§ **Data to use**
——
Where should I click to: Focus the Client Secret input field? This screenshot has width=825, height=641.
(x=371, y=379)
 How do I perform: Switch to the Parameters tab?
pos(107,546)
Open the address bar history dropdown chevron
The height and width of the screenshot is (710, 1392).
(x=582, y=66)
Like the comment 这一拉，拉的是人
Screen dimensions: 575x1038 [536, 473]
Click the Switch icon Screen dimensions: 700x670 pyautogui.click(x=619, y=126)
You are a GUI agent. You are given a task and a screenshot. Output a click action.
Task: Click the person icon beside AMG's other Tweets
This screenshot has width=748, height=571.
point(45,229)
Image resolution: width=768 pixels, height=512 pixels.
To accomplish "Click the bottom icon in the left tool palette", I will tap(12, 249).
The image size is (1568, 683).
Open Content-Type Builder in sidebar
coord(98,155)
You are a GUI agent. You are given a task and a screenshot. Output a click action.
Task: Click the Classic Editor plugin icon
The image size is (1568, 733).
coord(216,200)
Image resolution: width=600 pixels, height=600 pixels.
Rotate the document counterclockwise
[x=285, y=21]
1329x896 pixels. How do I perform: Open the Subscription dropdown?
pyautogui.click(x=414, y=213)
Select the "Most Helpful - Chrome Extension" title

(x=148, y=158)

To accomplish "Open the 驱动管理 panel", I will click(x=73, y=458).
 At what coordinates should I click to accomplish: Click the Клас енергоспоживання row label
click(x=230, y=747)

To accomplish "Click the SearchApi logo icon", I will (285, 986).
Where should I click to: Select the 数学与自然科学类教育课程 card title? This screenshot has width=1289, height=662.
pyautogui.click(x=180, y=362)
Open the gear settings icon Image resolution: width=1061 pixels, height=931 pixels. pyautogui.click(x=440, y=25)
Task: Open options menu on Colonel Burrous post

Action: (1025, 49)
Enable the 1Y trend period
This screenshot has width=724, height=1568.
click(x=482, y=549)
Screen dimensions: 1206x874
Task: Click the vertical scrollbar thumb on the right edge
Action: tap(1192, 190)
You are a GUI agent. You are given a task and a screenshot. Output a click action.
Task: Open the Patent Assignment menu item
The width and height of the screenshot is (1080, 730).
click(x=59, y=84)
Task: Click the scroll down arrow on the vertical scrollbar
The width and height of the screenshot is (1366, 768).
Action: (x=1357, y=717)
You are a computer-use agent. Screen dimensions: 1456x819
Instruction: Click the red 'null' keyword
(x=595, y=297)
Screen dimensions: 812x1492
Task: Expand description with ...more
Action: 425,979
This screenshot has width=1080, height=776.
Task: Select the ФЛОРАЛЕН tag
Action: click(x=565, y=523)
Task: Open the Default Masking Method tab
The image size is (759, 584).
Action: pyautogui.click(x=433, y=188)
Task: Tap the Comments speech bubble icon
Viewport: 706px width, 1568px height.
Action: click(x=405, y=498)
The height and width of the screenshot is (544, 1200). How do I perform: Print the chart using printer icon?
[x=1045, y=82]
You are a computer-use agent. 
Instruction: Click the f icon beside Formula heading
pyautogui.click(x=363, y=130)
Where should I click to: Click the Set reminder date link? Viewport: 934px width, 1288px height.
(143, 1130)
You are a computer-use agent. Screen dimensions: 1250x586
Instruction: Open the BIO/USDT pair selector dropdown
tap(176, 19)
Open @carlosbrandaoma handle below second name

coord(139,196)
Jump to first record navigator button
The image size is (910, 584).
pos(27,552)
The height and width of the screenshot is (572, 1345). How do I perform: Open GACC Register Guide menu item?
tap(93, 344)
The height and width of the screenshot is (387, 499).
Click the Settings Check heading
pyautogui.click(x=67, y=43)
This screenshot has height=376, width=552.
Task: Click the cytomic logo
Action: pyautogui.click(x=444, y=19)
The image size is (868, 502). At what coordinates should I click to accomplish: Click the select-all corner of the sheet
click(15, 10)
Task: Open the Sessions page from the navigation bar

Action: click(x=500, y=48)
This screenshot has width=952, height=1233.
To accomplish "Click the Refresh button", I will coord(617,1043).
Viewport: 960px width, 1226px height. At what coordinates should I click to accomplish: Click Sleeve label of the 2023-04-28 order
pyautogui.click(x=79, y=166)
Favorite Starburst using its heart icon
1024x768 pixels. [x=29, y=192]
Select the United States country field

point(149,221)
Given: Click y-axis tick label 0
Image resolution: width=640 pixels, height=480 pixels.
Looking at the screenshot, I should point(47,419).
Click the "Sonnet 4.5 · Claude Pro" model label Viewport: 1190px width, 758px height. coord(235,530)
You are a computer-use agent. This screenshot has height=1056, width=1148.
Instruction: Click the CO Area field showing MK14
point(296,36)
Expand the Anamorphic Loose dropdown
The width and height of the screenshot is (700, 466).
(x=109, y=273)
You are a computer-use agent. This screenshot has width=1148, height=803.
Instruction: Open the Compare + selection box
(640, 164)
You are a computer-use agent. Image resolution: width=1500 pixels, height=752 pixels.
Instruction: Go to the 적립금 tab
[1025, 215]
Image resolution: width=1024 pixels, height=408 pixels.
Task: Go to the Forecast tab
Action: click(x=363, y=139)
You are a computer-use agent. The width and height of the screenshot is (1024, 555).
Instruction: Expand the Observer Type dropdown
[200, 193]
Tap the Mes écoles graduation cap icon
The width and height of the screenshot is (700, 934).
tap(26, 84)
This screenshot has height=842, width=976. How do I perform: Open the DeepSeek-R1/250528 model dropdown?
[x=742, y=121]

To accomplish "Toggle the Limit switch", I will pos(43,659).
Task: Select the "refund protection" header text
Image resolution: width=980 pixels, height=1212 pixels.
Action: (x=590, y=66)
——
§ **Task to complete**
Starting at the line that contains "You are a computer-use agent. The", restate word for word every line through the last one in the records above. Return nothing else.

§ **Written solution**
You are a computer-use agent. The width and height of the screenshot is (1024, 555).
Instruction: Expand the Observer Type dropdown
[200, 193]
Tap the Mes écoles graduation cap icon
The width and height of the screenshot is (700, 934).
tap(26, 84)
This screenshot has height=842, width=976. How do I perform: Open the DeepSeek-R1/250528 model dropdown?
[x=742, y=121]

To accomplish "Toggle the Limit switch", I will pos(43,659).
Task: Select the "refund protection" header text
Image resolution: width=980 pixels, height=1212 pixels.
Action: (x=590, y=66)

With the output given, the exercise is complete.